Hannover-Tatort: Gegen das Zerschmelzen der Zusammenhänge im Kopf
Der „Tatort“ aus Hannover liefert ein berührendes und humorvolles Stück über Demenz. Hier ist nichts, wie es scheint. Dafür alles menschlicher als gedacht.
V ielleicht kann man sich Demenz vorstellen wie einen Kriminalfall lösen, nur rückwärts: Die Zusammenhänge gehen nach und nach verloren, bis nur noch Indizien übrig sind. So oder so ähnlich hat sich das womöglich Autor und Regisseur Alexander Adolph gedacht, als er den „Tatort“ für diese Woche geschrieben hat.
Durch Zufall stößt LKA-Ermittler Matthias Vogel (Andreas Lust) in einem Demenzdorf auf ein Indiz, welches eine uralte Mordserie wieder aufrollen könnte. Ein Serienkiller aus den 1980ern, der nie gefasst wurde: Lebt er etwa hier im Heim?

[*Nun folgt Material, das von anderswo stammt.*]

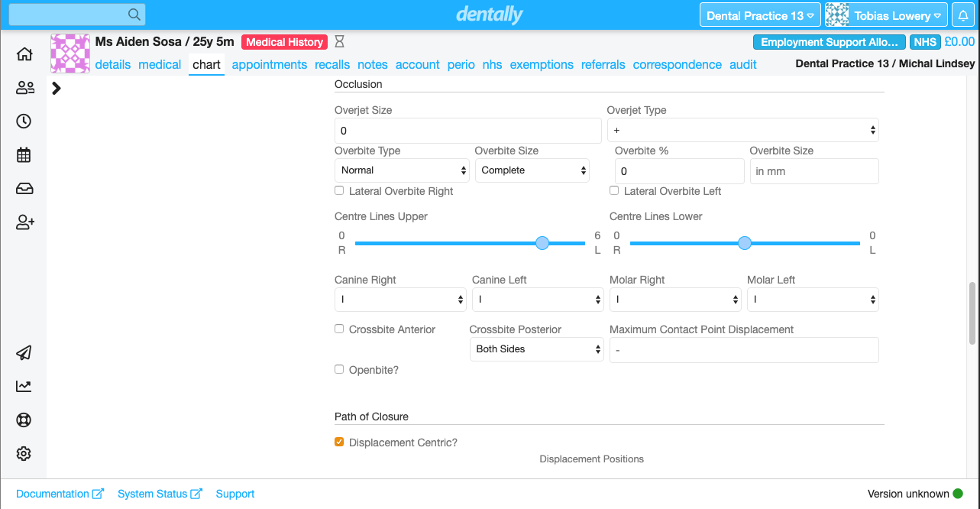Screen dimensions: 980x509
Task: Click the Centre Lines Upper slider handle
Action: pyautogui.click(x=542, y=243)
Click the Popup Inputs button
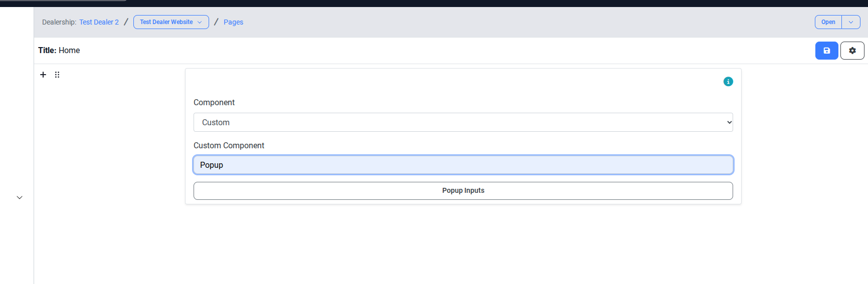Viewport: 868px width, 284px height. pos(463,191)
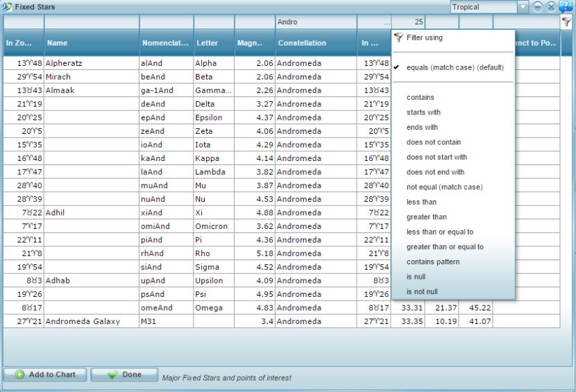Sort by the Constellation column header
This screenshot has width=576, height=392.
click(316, 43)
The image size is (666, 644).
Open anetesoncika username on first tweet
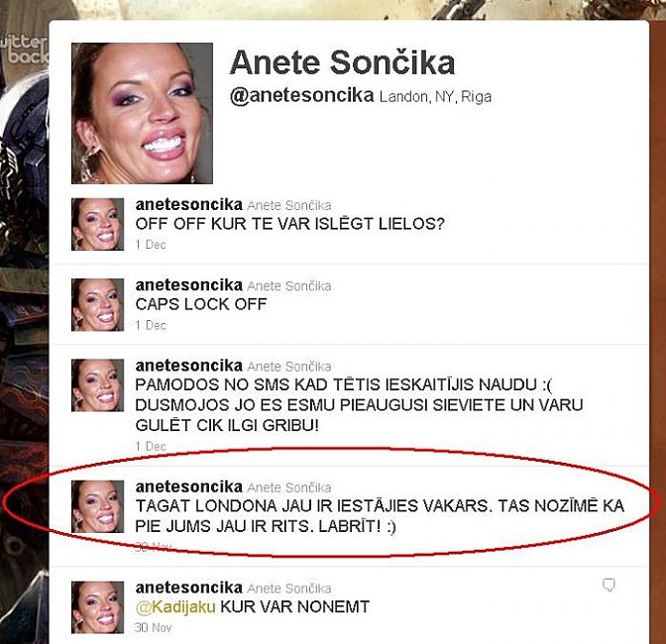pyautogui.click(x=188, y=205)
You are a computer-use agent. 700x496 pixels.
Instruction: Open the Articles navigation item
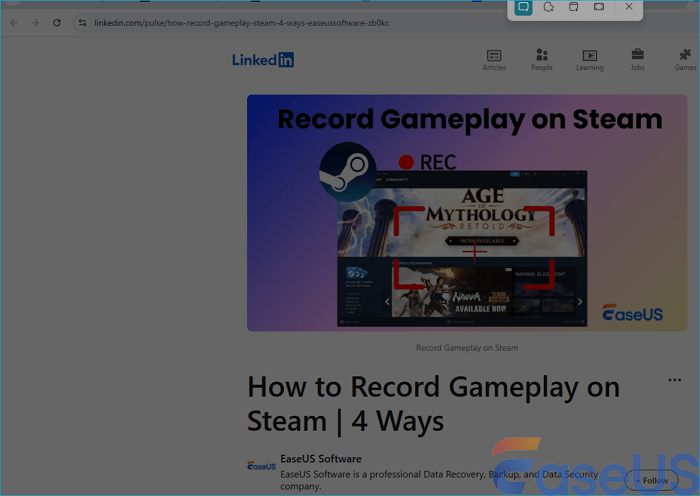(494, 60)
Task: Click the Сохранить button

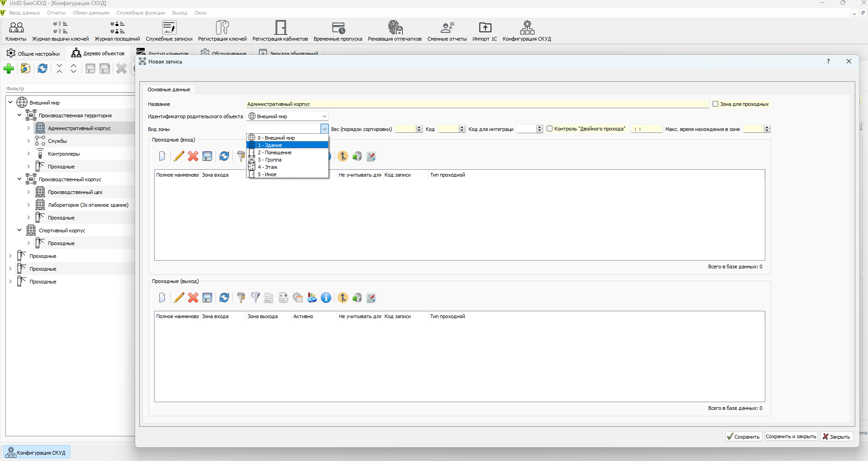Action: pos(744,437)
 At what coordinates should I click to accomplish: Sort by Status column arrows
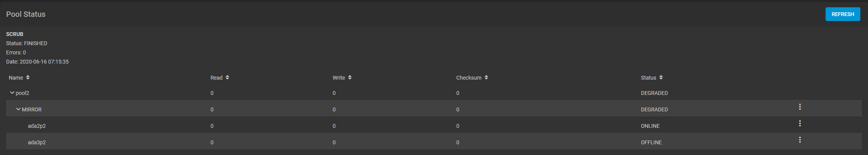click(x=661, y=77)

Das Problem: Kommissar Vogel hat selbst eine Demenz im frühen Stadium. Er verlegt wichtige Sachen, vergisst manchmal, wo er ist, und vor allem: sieht schon mal Verbindungen, wo keine sind. Und so glaubt ihm niemand seine heiße Spur.
Sonntag, 20.15 Uhr, ARD
Fast niemand. Die Ausnahme bildet Kommissarin Charlotte Lindholm (Maria Furtwängler), die wegen einer ganz anderen Sache Kommissar Vogels Wege kreuzt und die sich von dem charismatischen Profiler mitreißen lässt, mitten rein in seine fixe Idee. Bald schon muss sich Lindholm fragen, ob sie sich in etwas verrennt. Aber im Demenzdorf finden sich dann doch mindestens genauso viele Ungereimtheiten wie in Vogels wilder Theorie.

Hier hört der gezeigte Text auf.